Internal file format
Qlik Catalog provides the option to store internal data in six formats: TEXT_TAB_DELIMITED, AVRO, PARQUET, PARQUET_ALL_STRING, ORC, and ORC_ALL_STRING.
Note that single node environments only support TEXT_TAB_DELIMITED file format.
Internal file format can be set at:
-
Entity level (for ingestion)
-
Prepare dataflow level (for prepare transforms)
TEXT_TAB_DELIMITED: Text format for storing data in a tabular structure. Each record in the table is one line of the text file. These files store data in humanly readable formats (requiring more memory).
AVRO: Avro is a compact and fast binary data format. Avro schemas are defined with JSON. This facilitates implementation in languages that already have JSON libraries.

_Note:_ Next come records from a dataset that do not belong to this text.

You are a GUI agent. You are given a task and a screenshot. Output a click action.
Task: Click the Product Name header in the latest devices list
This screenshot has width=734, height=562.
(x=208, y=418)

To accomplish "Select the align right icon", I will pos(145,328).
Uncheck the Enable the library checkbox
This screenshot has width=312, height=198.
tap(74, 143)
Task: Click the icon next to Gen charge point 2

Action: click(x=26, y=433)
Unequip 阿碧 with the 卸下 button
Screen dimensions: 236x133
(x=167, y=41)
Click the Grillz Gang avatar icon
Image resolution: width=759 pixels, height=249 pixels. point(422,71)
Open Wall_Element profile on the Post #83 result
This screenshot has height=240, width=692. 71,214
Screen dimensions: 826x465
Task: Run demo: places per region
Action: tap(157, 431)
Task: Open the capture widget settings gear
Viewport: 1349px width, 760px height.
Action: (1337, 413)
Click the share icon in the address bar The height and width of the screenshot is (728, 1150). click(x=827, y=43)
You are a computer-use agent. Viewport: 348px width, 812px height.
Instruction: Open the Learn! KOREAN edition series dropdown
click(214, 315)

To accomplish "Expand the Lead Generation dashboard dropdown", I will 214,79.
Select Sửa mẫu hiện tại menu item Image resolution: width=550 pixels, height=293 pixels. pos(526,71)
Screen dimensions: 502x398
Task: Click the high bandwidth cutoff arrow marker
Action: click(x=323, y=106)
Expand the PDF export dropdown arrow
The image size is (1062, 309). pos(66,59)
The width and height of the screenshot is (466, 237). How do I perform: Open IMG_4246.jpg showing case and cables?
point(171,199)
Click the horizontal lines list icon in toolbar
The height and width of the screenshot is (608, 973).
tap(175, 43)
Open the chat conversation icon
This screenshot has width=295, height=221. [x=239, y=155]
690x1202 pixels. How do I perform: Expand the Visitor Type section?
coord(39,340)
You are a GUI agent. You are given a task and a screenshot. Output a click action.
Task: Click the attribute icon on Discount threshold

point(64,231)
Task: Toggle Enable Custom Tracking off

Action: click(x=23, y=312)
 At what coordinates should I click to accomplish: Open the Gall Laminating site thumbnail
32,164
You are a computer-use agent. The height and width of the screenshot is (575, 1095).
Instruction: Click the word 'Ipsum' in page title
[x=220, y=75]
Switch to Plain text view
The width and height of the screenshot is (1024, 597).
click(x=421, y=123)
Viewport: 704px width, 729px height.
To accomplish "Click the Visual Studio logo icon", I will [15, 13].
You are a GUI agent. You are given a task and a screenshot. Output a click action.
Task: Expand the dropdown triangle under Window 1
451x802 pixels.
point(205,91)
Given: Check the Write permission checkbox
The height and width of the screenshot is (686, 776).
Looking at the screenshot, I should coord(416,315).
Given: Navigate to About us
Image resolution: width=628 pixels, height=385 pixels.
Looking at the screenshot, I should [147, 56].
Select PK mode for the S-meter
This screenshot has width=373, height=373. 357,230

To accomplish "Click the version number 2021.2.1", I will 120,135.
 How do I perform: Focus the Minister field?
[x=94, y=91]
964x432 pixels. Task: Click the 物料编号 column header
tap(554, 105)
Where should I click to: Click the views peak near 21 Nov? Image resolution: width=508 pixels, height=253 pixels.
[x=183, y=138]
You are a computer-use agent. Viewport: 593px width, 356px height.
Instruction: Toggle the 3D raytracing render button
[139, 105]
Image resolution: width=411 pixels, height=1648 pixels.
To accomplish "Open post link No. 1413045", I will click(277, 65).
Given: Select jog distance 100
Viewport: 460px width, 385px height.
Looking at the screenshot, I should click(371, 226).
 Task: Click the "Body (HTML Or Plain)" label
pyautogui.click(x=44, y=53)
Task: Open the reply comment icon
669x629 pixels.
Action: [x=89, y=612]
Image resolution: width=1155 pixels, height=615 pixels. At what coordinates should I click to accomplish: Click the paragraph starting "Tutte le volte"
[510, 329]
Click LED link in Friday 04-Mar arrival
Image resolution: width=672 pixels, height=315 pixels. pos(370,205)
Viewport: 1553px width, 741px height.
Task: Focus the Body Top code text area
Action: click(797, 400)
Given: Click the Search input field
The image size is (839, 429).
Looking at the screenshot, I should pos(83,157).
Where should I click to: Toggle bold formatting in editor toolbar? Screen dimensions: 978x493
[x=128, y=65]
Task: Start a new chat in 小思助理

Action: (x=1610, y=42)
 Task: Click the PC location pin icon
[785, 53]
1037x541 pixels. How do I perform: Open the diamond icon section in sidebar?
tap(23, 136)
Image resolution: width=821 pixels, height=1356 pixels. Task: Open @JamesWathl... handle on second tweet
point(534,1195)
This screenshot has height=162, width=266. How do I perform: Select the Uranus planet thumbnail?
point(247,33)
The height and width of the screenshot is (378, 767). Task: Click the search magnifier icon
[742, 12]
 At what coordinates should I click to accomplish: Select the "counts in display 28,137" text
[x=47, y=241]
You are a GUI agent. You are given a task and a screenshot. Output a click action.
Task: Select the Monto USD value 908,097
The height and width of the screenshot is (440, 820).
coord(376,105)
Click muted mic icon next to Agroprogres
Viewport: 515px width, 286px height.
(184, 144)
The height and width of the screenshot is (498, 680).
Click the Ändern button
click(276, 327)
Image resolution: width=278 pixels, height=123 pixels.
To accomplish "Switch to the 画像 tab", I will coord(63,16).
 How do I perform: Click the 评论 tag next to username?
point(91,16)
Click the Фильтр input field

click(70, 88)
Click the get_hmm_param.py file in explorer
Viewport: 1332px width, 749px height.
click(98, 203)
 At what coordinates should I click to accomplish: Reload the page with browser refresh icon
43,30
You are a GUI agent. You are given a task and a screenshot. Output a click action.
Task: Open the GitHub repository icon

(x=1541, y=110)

Avro relies on schemas. When Avro data is read, the schema used when writing it is always present. This permits each datum to be written with no per-value overheads, making serialization both fast and small. This also facilitates use with dynamic, scripting languages, since data, together with its schema, is fully self-describing.
PARQUET: Columnar storage format built to support efficient compression and encoding schemes. Parquet is available to any project in the Hadoop ecosystem, regardless of data processing framework, data model or programming language.
PARQUET_ALL_STRING: This option allows users to save all data in Parquet as string data type. This can resolve issues, for example, where a numeric value with leading zeros gets stripped with no record of the zeros in the original value.
ORC: A self-describing type-aware columnar file format designed for Hadoop workloads. ORC is optimized for large streaming reads with integrated support for finding required rows quickly. Storing data in a columnar format lets the reader read, decompress, and process only the values that are required for the current query. ORC stores data in stripes and keep additional information (indexes, aggregates) in the data block.
ORC_ALL_STRING: This option allows users to save all data in ORC as string data type. This can resolve issues, for example, where a numeric value with leading zeros gets stripped with no record of the zeros in the original value.